In four years of college, my three closest friends and I must’ve watched Half Baked roughly 50 times. And one thing that invariably occurred during these sessions was a brief debate over which character in the film we most resembled. One friend became a schoolteacher. He obviously was Kenny. Another applied for a job as a director of the custodial arts (a janitor if you wanna’ be a dick about it). Clearly, he was Thurgood. Today, I fulfill my destiny as Brian, Jim Breuer’s record store character, who really hates Kenny Loggins but loves the Dead and being half-baked. As for the month of March, I am filling in every Friday at the awesome Echo Park record shop, Sea Level Records, while Todd, the store’s owner goes on-tour with the Silversun Pickups (before making snide remarks, read Duke’s dead-on rant).
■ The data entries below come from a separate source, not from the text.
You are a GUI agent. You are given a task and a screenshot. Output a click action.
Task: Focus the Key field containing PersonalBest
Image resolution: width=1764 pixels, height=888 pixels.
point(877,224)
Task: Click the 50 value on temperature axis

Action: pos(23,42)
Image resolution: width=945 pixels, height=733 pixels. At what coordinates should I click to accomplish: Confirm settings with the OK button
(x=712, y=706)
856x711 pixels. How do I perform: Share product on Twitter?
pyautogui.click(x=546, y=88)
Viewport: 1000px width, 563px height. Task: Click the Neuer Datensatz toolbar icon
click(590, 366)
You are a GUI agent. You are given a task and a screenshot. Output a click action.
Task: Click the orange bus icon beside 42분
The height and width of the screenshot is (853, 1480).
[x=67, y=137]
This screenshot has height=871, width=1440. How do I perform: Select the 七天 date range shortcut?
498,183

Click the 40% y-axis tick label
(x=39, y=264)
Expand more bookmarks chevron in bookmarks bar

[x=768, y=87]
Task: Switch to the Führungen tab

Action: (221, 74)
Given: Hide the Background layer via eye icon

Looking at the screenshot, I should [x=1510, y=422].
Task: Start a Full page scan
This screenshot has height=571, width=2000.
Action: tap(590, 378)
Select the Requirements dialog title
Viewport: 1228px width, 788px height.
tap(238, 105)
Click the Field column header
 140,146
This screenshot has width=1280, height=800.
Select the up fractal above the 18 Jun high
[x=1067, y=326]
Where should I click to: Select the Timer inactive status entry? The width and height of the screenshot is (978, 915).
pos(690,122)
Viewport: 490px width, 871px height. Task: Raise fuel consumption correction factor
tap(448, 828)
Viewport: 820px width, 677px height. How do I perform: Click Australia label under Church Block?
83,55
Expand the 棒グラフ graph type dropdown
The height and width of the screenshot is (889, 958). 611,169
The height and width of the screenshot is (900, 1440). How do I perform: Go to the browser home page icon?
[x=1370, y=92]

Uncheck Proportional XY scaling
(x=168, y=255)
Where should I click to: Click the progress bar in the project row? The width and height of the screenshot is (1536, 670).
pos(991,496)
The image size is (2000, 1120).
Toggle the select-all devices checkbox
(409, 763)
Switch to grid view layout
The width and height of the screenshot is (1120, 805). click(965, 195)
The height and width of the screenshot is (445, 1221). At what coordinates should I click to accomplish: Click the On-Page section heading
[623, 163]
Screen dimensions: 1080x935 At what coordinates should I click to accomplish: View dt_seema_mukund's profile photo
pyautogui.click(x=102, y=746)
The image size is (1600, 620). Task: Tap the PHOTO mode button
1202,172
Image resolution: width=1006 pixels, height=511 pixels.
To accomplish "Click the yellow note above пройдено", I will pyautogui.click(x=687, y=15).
Feeling a good bout of self-indulgence coming on and being highly likely to be bored, I will live blog the proceedings. So tune back from the hours of Noon till 9:00 (pst) as I get to make snide remarks to hipsters about how much Wolf Eyes sucks. If anyone wants to come visit me to buy music and/or pelt me with tomatoes, it’s at 1716 W. Sunset, down the street from the Echo in Echo Park. I will be serving punch and pie. In the meantime, amuse yourself with these fine links.

Ian Cohen writes the best review of an album that I’ve read all year, eloquently describing the brilliance of the Passion of the Weiss approved, New Jersey hip-hop duo, Dalek.

Apparently, its sweeps week at Stylus, because we also interviewed The Hold Steady

Ace Cowboy, from his Glide Magazine roost, drops this outstanding jam with Brazilian tropicalia great Gilberto Gil and Stevie Wonder.

Skeet on Mischa makes sense.

After watching from the video and the first single leaked from Timbaland’s new album, I have become convinced that it will have no chance of having a song close to as good as “Lobster and Scrimp.” At this point, I’d settle for “Up Jumps the Boogie.”

Tune in later to see if I end up getting fired and turning to a life of selling drugs like my Half Baked namesake. Seeing as though I will be there all alone, I see this as highly unlikely. But, stranger things have happened.